:: PROBLEM REQUIREMENTS ::
Copy out, word for word, the lines from the one containing "pixels, height=684 pixels." through the end of the records, including both ends.

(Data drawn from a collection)

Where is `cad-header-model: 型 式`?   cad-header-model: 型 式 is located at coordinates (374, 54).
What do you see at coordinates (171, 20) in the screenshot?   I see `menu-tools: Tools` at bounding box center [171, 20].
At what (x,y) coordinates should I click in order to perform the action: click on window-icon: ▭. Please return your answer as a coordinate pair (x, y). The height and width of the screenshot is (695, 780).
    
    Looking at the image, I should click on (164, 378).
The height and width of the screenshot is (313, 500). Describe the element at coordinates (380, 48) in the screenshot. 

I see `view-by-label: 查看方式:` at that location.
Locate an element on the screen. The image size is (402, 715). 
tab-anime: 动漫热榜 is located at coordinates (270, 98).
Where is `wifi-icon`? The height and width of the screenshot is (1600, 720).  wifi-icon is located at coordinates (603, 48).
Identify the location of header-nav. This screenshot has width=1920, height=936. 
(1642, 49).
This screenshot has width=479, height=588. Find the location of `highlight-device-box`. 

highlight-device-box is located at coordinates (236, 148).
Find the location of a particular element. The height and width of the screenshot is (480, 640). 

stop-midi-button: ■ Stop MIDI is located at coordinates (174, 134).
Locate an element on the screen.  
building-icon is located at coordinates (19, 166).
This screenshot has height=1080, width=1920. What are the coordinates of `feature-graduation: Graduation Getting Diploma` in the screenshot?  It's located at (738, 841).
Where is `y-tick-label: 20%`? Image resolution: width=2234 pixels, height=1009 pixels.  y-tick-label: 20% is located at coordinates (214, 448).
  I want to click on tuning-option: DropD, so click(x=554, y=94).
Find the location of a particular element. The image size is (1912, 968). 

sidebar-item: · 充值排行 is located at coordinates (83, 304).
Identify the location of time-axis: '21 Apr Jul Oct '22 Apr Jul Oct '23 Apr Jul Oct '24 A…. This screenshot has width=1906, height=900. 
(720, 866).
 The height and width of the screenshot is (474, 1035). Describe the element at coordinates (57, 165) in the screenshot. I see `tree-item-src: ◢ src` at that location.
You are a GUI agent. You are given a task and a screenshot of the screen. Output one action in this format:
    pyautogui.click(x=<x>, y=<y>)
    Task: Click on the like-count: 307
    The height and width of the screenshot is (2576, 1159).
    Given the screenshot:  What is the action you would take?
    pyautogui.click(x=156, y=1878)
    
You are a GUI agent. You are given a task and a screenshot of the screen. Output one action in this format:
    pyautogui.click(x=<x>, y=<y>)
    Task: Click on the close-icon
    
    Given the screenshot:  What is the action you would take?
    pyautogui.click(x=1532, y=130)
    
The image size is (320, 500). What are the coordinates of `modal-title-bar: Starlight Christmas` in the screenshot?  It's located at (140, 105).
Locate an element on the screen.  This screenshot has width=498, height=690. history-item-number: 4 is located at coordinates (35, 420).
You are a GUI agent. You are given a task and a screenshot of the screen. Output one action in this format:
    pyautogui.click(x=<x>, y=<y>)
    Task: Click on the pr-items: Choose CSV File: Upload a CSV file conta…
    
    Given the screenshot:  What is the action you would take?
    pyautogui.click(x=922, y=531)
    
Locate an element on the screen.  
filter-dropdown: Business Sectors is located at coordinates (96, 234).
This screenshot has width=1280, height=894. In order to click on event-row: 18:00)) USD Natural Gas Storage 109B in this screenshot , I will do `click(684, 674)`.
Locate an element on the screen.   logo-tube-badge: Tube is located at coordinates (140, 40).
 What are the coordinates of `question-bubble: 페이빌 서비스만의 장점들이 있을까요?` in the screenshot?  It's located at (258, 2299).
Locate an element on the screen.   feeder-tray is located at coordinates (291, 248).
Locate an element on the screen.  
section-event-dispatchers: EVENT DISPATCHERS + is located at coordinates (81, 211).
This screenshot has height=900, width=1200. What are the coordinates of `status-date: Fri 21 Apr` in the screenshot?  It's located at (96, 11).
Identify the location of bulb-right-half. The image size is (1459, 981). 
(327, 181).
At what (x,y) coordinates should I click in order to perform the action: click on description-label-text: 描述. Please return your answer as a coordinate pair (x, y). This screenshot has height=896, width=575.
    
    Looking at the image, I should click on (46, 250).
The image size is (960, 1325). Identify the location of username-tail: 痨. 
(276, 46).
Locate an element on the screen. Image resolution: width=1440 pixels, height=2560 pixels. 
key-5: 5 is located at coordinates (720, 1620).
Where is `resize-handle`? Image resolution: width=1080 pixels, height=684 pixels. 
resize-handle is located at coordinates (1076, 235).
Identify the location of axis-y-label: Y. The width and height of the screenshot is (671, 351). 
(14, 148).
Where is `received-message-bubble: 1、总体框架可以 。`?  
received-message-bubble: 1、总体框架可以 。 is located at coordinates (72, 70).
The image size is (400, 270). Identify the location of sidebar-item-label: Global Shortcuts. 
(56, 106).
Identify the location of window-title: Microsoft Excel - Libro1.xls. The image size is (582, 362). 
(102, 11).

:: WRITTEN RESPONSE ::
Where is `resize-handle`? Image resolution: width=1080 pixels, height=684 pixels. 
resize-handle is located at coordinates (1076, 235).
Identify the location of axis-y-label: Y. The width and height of the screenshot is (671, 351). 
(14, 148).
Where is `received-message-bubble: 1、总体框架可以 。`?  
received-message-bubble: 1、总体框架可以 。 is located at coordinates (72, 70).
The image size is (400, 270). Identify the location of sidebar-item-label: Global Shortcuts. 
(56, 106).
Identify the location of window-title: Microsoft Excel - Libro1.xls. The image size is (582, 362). 
(102, 11).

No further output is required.